**Records supplied:**
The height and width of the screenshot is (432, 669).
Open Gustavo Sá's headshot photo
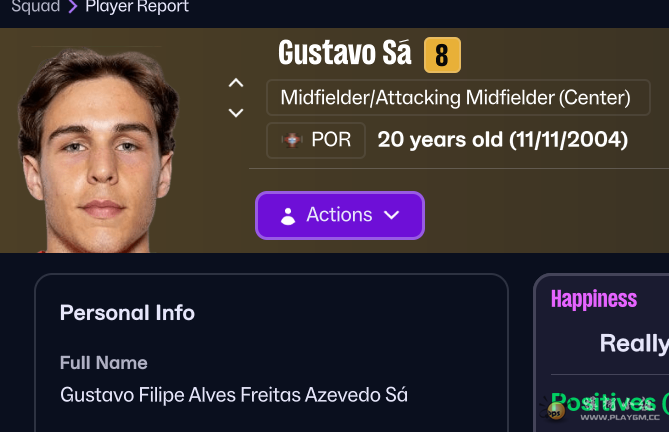(96, 138)
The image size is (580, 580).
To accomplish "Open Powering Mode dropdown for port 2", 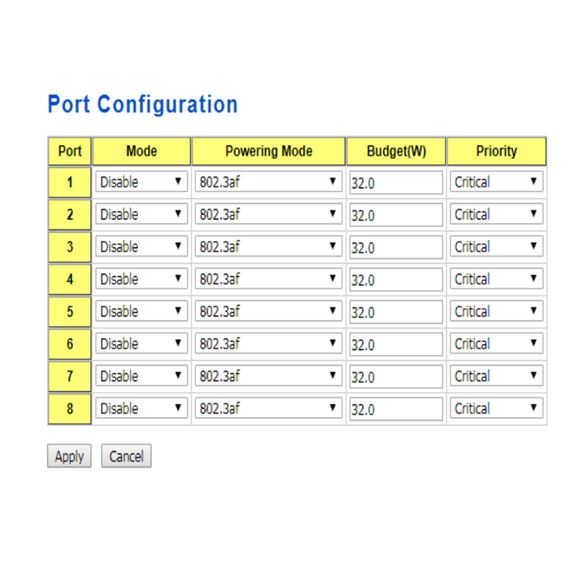I will (x=268, y=214).
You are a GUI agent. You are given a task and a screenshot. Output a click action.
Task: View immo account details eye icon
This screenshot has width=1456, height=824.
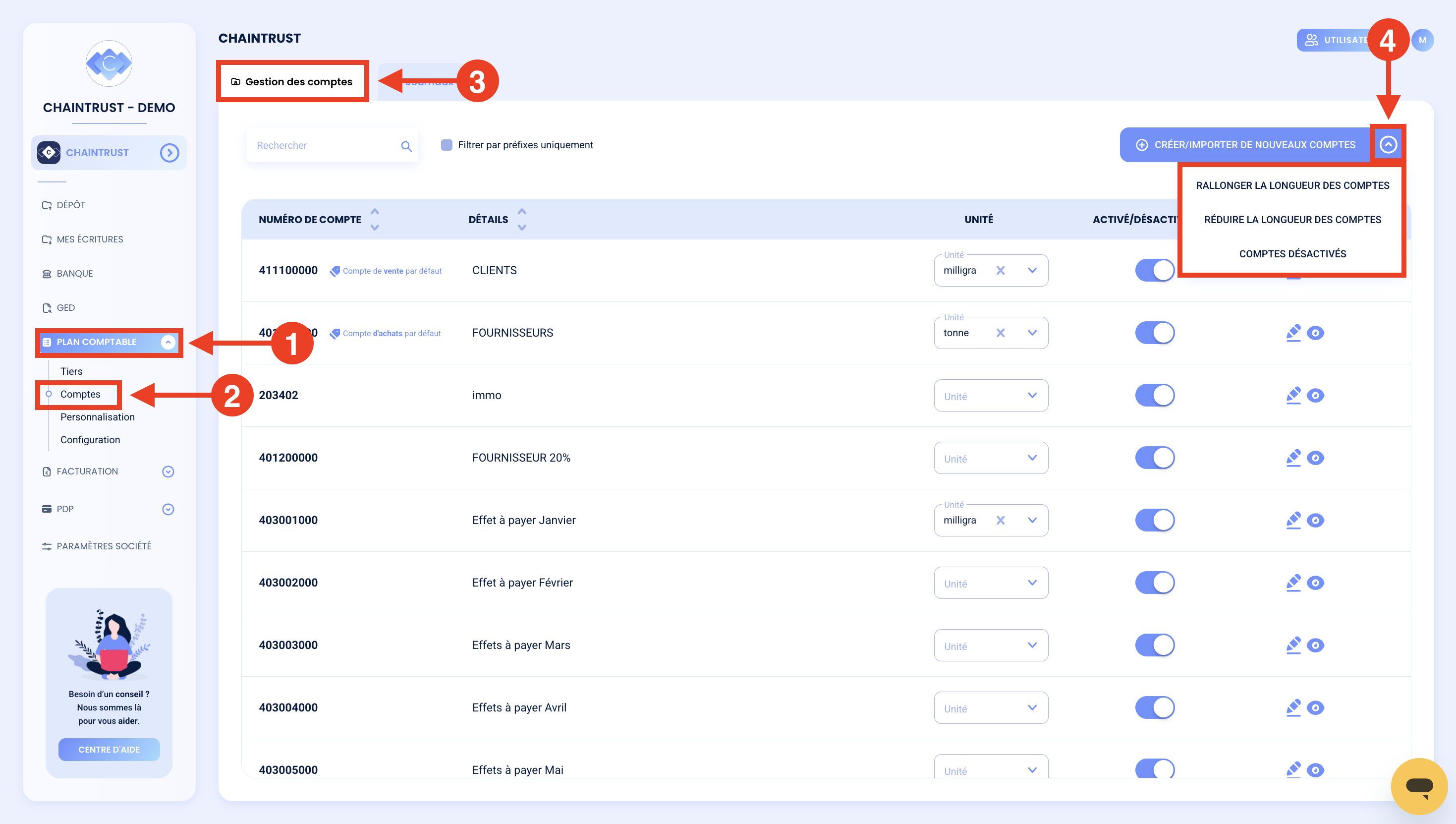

**Exercise:** Please pull out every line above that contains the word "height" and copy each one in full. Case counts when matching.

**Output for this task:**
The height and width of the screenshot is (432, 669).
This screenshot has width=1456, height=824.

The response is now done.